Here, V0 itself is denoted by a shaded background, which delimits internal and external vertices. Thick black edges are internal, thin black edges are boundary edges, while thin gray dashed edges are completely external. Vertices marked by a letter are (internal or external) boundary vertices.

The quality of the group can be assessed by the number of internal edges divided by the sum of the number of internal and boundary edges. This quality measure is driven by the fact that a well-defined group should have many internal edges and only a few boundary edges; in other words, the boundary of the group should be sharp. If the edges have weights (i.e. a numeric value assigned to each edge that quantifies how reliable that edge is or how confident we are in its existence), the same guidelines apply, but the number of edges should be replaced by the total confidence associated to those edges. Whenever you have such confidence values, store them in a numeric edge attribute in Cytoscape and use that attribute to drive the cluster growth process. From now on, such confidence values will simply be called edge weights and the above mentioned quality measure will be referred to as cohesiveness.
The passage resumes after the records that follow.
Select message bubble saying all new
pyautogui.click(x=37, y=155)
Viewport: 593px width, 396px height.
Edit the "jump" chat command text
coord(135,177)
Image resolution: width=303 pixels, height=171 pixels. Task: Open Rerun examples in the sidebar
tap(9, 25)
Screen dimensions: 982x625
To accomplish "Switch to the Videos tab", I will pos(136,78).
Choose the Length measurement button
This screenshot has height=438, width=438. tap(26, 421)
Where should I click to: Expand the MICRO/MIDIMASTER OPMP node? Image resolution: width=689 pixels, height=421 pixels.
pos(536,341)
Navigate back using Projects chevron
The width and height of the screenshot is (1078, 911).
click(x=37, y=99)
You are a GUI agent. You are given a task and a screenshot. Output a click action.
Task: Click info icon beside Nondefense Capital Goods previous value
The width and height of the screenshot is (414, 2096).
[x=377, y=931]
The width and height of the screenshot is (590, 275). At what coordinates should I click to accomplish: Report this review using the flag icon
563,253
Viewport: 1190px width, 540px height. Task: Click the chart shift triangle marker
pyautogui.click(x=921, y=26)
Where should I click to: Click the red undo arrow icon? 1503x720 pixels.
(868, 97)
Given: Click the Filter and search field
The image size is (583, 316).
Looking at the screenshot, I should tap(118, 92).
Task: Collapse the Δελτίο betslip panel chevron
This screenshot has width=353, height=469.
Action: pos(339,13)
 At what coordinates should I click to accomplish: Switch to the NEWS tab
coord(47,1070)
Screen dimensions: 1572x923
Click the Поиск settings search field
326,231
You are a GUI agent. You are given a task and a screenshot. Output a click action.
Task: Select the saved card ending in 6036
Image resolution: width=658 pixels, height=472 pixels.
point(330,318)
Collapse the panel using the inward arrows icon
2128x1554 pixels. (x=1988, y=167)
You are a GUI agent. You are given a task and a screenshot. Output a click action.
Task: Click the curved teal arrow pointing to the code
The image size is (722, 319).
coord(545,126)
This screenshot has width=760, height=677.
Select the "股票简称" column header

ClusterONE essentially looks for groups of high cohesiveness. This is achieved by adopting a greedy strategy: starting from a single seed vertex (or a small set of vertices that are strongly bound together), one can extend the group step by step with new vertices so that the newly added vertex always increases the cohesiveness of a group as much as possible. Removals are also allowed if removing a vertex from the group increases its cohesiveness. The process stops when it is not possible to increase the cohesiveness of the group by adding another external boundary vertex or removing an internal boundary vertex. See the ClusterONE paper [1] for the description of the exact procedure. The growth process is repeated either for every vertex or every connected vertex pair to obtain an initial set of cohesive subgroups. Subgroups smaller than a given size or having a density less than a given threshold are thrown away. Finally, redundant cohesive subgroups (i.e. those that overlap significantly with each other) are merged to form larger subgroups to make the results easier to interpret.